Renal Dysfunction Predicts Major Adverse Cardiovascular Events in Black and Latino Patients Who have Atrial Fibrillation

Author(s): Muhammad Zeeshan, Erik B. Lehman, Gerald V. Naccarelli, Tariq Ali Ahmad, Raji Ayinla, Sudhanshu Bhatnagar

Background: Atrial Fibrillation (AF) is present in over 6 million Americans. However, AF occurs less commonly in African Americans and Latinos compared to Caucasians. Major adverse cardiovascular events (MACE) is the leading cause of death in these populations. Hypothesis: We theorize that glomerular filtration rates (GFR) is an independent risk factor for MACE in African Americans and Latinos with non-valvular AF (NVAF).

Methods: The association of reduced GFR with MACE in NVAF patients was investigated by retrospective chart review. 656 patients were included: 339 with GFR <60 and 317 with GFR ≥60. A Chi-square test, two-sample t-test, or Wilcoxon Rank Sum test was used to test for differences between the two groups in terms of demographic variables and other risk factors.
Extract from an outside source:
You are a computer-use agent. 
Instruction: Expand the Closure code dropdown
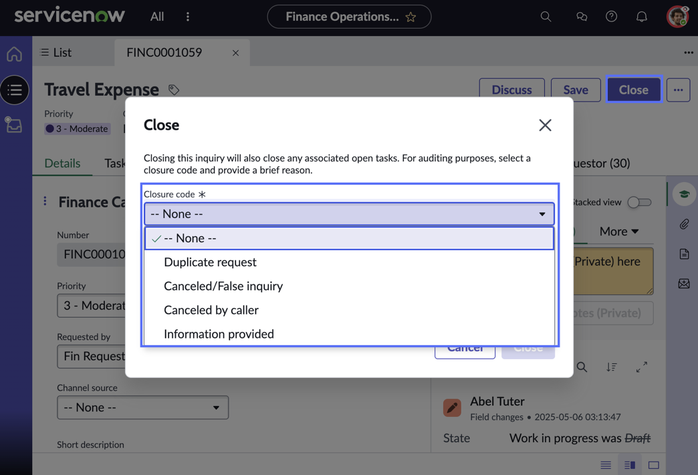(349, 214)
The association between GFR groups and myocardial infarction (MI), stroke, and/or death, was tested using binomial logistic regression. To incorporate the element of time and adjust for covariates, a Cox proportional hazards model analysis was applied for each outcome variable.

Results: As compared to GFR ≥60, a GFR <60 in NVAF was an independent risk factor for MI (HR 1.88 (1.17, 3.04); p=0.009); death (HR 1.63 (1.11, 2.41); p=0.014) and MI, stroke or death ((HR 1.37 (1.05, 1.78); p=0.018). GFR <60 was not an independent risk factor for stroke (HR 1.13 (0.77, 1.65); p=0.529).

Conclusion: Renal dysfunction in patients with NVAF is an independent risk factor for MI, death in and composite of MI, stroke and death in African American and Latino populations.